# what happenes if the western person has no witness to write stat?



## chocoboorin (Apr 22, 2013)

I am not western person so I don't understand what does it mean?

Someone helps me, please?

Thanks


----------



## chicken999 (May 2, 2013)

What sort of visa? Do u mean u don't have 2 Australian citizens to do stat decs in support of ur relationship?


----------



## chocoboorin (Apr 22, 2013)

chicken999 said:


> What sort of visa? Do u mean u don't have 2 Australian citizens to do stat decs in support of ur relationship?


sorry, I am asking in the wrong place. I am doing my 300 subclass visa, and we dont have any Australian citizens to do stat decs for us.


----------



## chicken999 (May 2, 2013)

Does your fiancé not have relatives in Australia who u talk to on the phone and on Skype? Or friends? U can at least do stat decs by these people backed up by stat decs from other nationalities


----------



## chocoboorin (Apr 22, 2013)

chicken999 said:


> Does your fiancé not have relatives in Australia who u talk to on the phone and on Skype? Or friends? U can at least do stat decs by these people backed up by stat decs from other nationalities


Sorry for a late reply, my bf has no friends and I have never talked to his relatives on skype. He work at night and talk to no one, live alone, have no friend. So I don't know how can we have stat decs from Australian people for us


----------



## chicken999 (May 2, 2013)

Pointing records for pages and screenshots
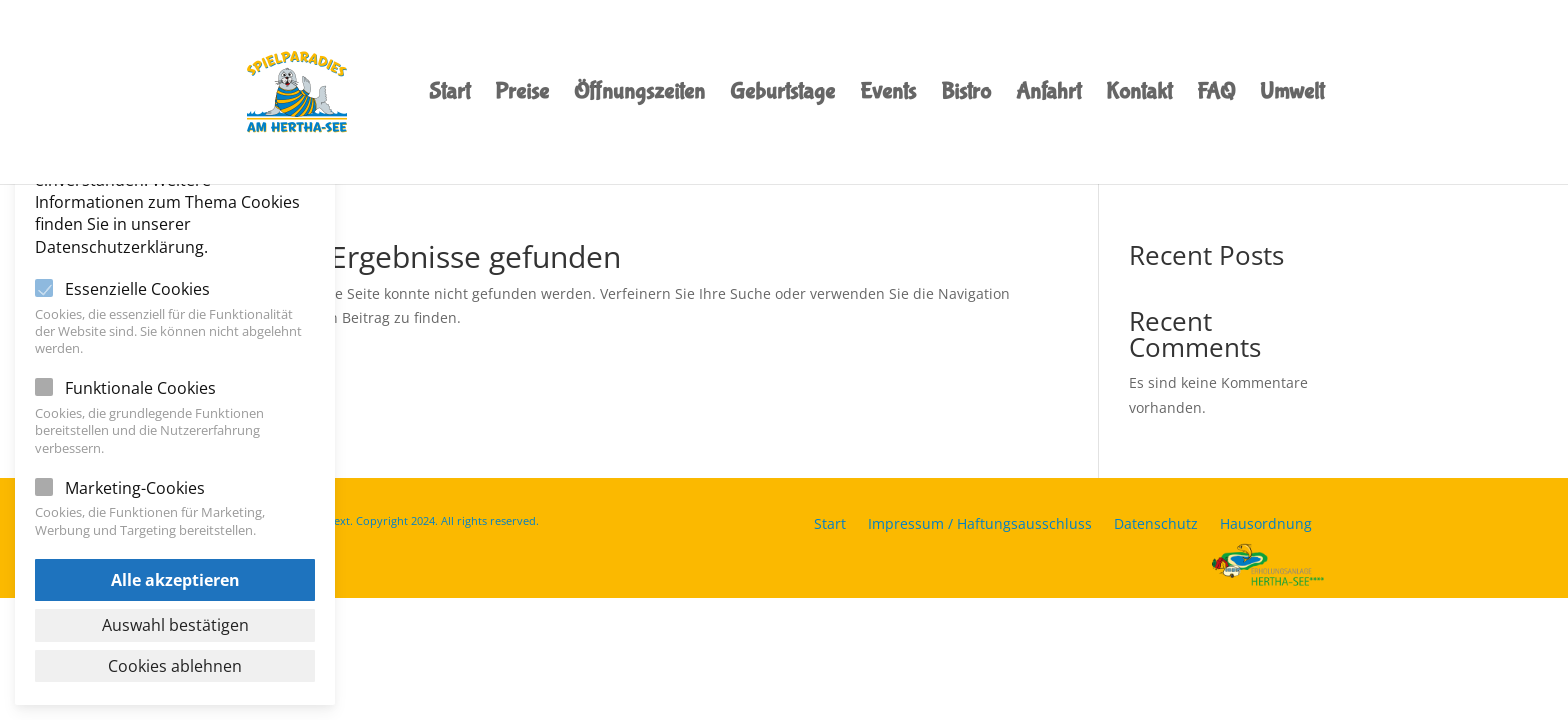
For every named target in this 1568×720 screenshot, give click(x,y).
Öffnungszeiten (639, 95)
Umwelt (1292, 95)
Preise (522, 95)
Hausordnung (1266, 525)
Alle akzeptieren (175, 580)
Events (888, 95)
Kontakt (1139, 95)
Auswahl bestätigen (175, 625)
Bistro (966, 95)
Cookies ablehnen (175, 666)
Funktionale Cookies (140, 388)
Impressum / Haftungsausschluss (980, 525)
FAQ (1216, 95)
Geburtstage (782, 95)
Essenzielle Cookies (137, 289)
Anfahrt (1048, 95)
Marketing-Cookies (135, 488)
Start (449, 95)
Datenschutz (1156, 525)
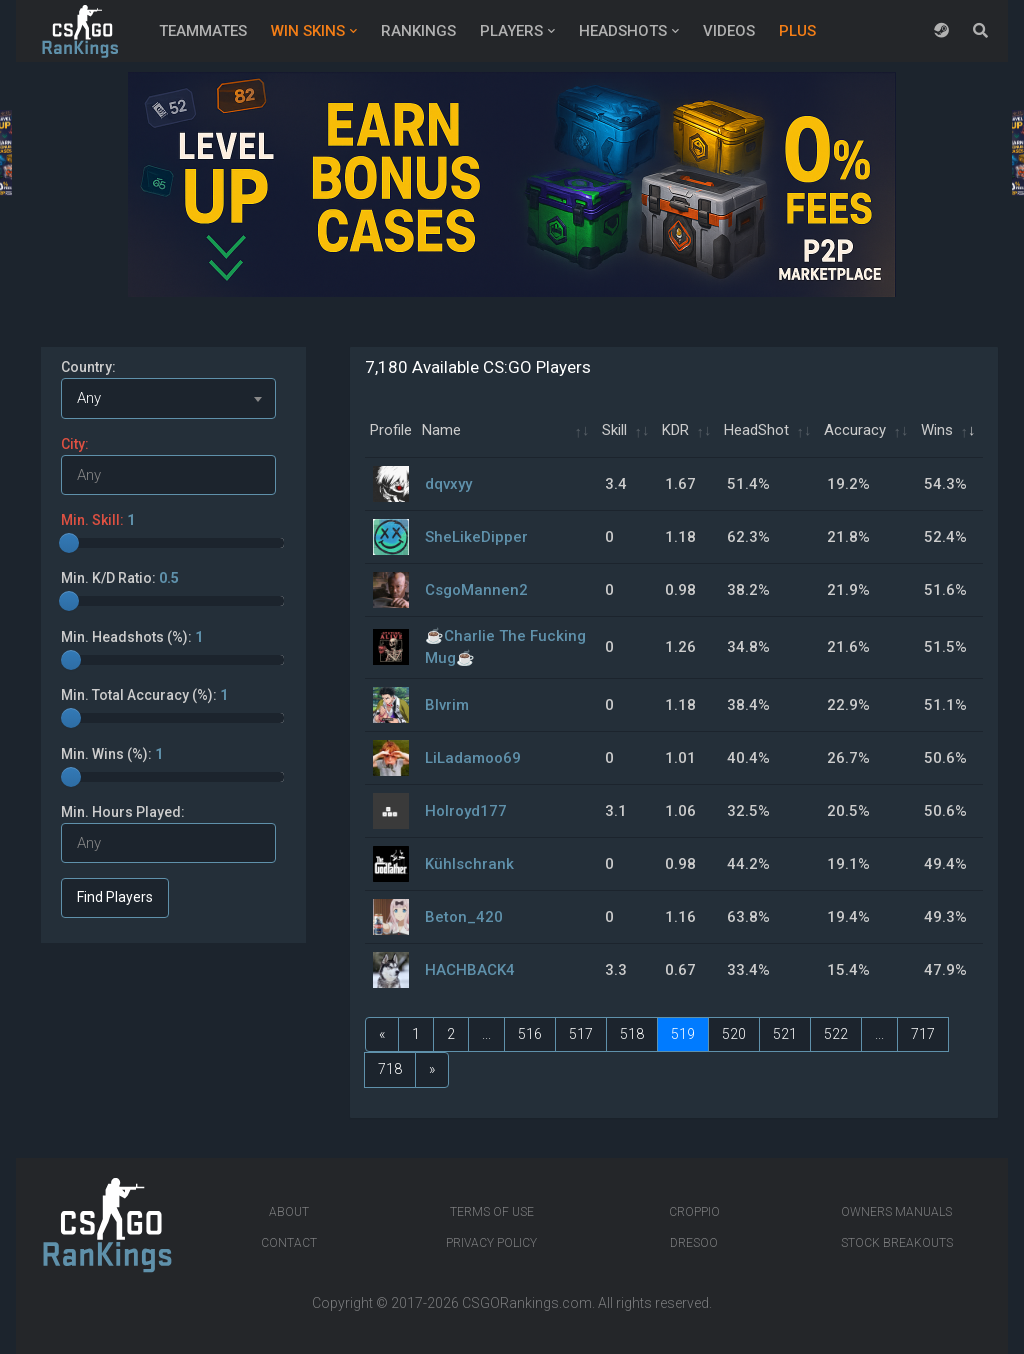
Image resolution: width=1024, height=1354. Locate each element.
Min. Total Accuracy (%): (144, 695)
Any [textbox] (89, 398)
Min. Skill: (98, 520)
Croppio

» **WORK INSTRUCTIONS**
Quote the whole forum thread about stat decs for a partner visa, word for word. These lines come from a separate source.

» **ANSWER TO THE EXERCISE**
# what happenes if the western person has no witness to write stat?



## chocoboorin (Apr 22, 2013)

I am not western person so I don't understand what does it mean?

Someone helps me, please?

Thanks


----------



## chicken999 (May 2, 2013)

What sort of visa? Do u mean u don't have 2 Australian citizens to do stat decs in support of ur relationship?


----------



## chocoboorin (Apr 22, 2013)

chicken999 said:


> What sort of visa? Do u mean u don't have 2 Australian citizens to do stat decs in support of ur relationship?


sorry, I am asking in the wrong place. I am doing my 300 subclass visa, and we dont have any Australian citizens to do stat decs for us.


----------



## chicken999 (May 2, 2013)

Does your fiancé not have relatives in Australia who u talk to on the phone and on Skype? Or friends? U can at least do stat decs by these people backed up by stat decs from other nationalities


----------



## chocoboorin (Apr 22, 2013)

chicken999 said:


> Does your fiancé not have relatives in Australia who u talk to on the phone and on Skype? Or friends? U can at least do stat decs by these people backed up by stat decs from other nationalities


Sorry for a late reply, my bf has no friends and I have never talked to his relatives on skype. He work at night and talk to no one, live alone, have no friend. So I don't know how can we have stat decs from Australian people for us


----------



## chicken999 (May 2, 2013)